As part of the deluge of mail flooding my way subsequent to the formal release of Office 2013, several people have complained about the way the Microsoft Office pre-launch offer robs them of several Office features. Under the terms of the offer, if you buy a retail copy of Office 2010 between Oct. 19, 2012 and April 30, 2013, you can download and install a free copy of the corresponding version of Office 2013. It looks great on paper, but the reality is a bit harsh.
The main complaint I've heard -- and the one that has prompted the most cries of "bait and switch" -- is about the difference in licensing rules. But the complaint that really stings is the disappearance of a key new Excel feature. The PowerPivot add-in was free in Excel 2010, but if you upgrade to Excel 2013, there's no way short of a volume license or an expensive version of Office 365 to get your PowerPivot tables back. You can't even buy a PowerPivot-savvy version of Excel 2013. For those dabbling in business intelligence with PowerPivot, the "upgrade" cuts them off at the knees.
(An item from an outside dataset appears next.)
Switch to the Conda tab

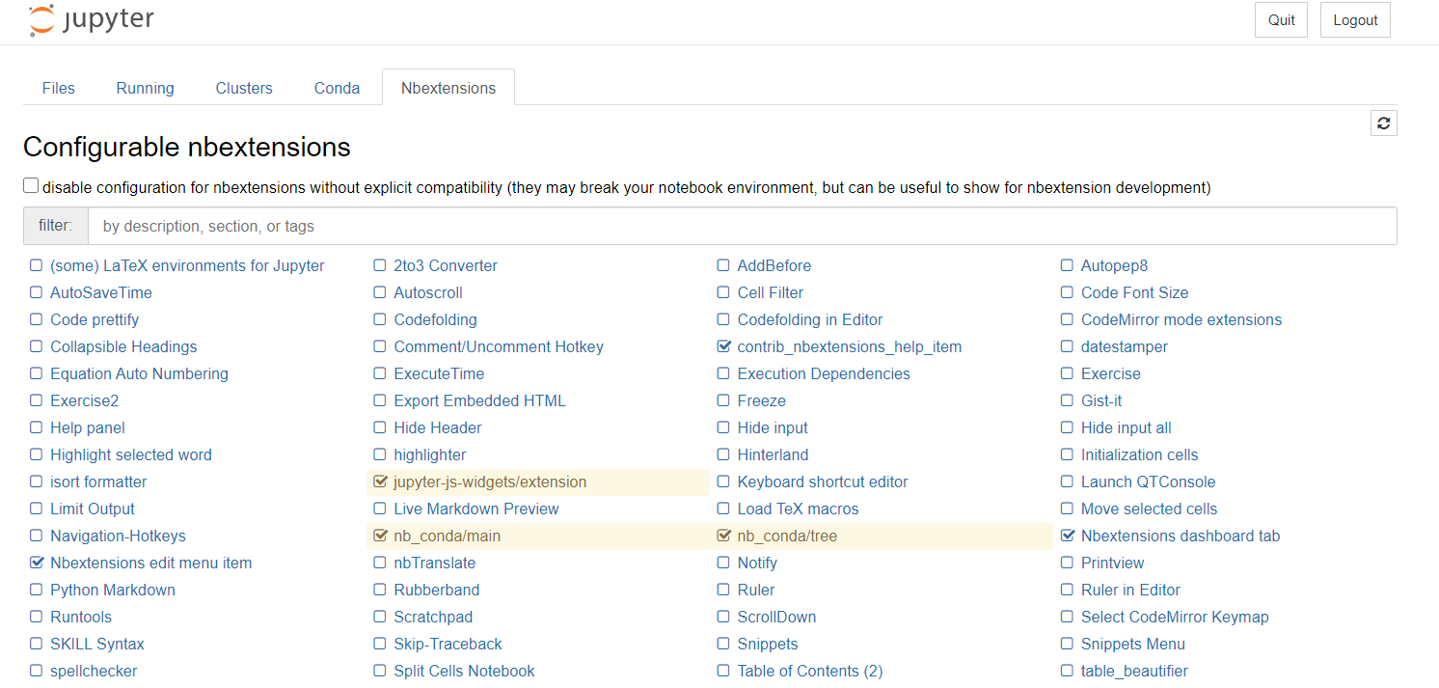click(x=337, y=87)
Last week I talked about the differences in licenses between Office 2010 and 2013. To wit, if you buy Office 2010 retail, you can install it on two or three computers and the licenses can be transferred if you lose, destroy, or sell your old PC. If you buy a copy of Office 2013 (as opposed to renting it with Office 365), you get to install the program on one machine and it dies with that machine.
Several people wrote in to say they bought Office 2010 and installed it on two (or three) machines, fully expecting they'd be able to upgrade all of the copies to Office 2013. Wrong -- while the older copies will continue to work, only one of the Office 2010 machines can be upgraded for free to Office 2013. That's only part of the story. If you bought Office 2010 thinking you'd be able to upgrade to Office 2013 on a bigger, faster, badder PC without paying for Office again, you're delusional. You can move the Office 2010 license to a bigger PC -- or a smaller one, for that matter -- but once you've switched to Office 2013, the license is locked in stone. And silicon.
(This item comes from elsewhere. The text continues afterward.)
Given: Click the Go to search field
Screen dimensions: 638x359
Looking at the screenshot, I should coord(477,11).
Yesterday, Microsoft senior marketing manager Jevon Fark posted a comparison of the old and new licensing rules. His table may lead you to think there's been no significant change in Office licensing restrictions, but that isn't so. If you flip his pivot table, the contrast becomes more apparent. Office 2010 Home and Student lets you install up to three copies, and the installations are transferrable from PC to PC. Office 2010 Home and Business, and Office 2010 Professional both allow two installations and the licenses are also readily transferred. By contrast, all versions of Office 2013 are limited to one PC, and the license can't be transferred to another PC, no matter what the circumstances, short of a complete breakdown under warranty.
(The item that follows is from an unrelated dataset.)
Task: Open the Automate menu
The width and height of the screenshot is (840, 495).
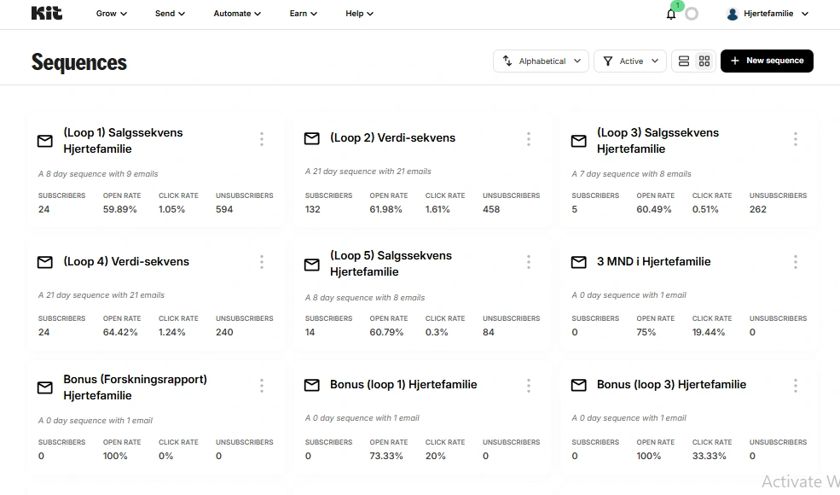Action: pos(237,14)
Tell me again about this "free upgrade"? I bet the salesclerk at Best Buy waving the "Microsoft Office Pre-launch Offer" coupon didn't warn you about this. Fark's point is that the Office 2010 Product Key Card versions -- the ones where you buy an activation code on a card or pay to have one sent by email -- are also limited to a single installation on one PC. He remarked that Product Key Card versions were "chosen by a majority of Office 2010 customers worldwide." (That's an interesting insight, by the way -- Office Starter Edition, which only takes a Key Card to turn into "real" Office, must've been very popular before Microsoft killed it last June.) The Product Key Card-activated versions of Office 2010, like Windows itself, don't outlive the machine.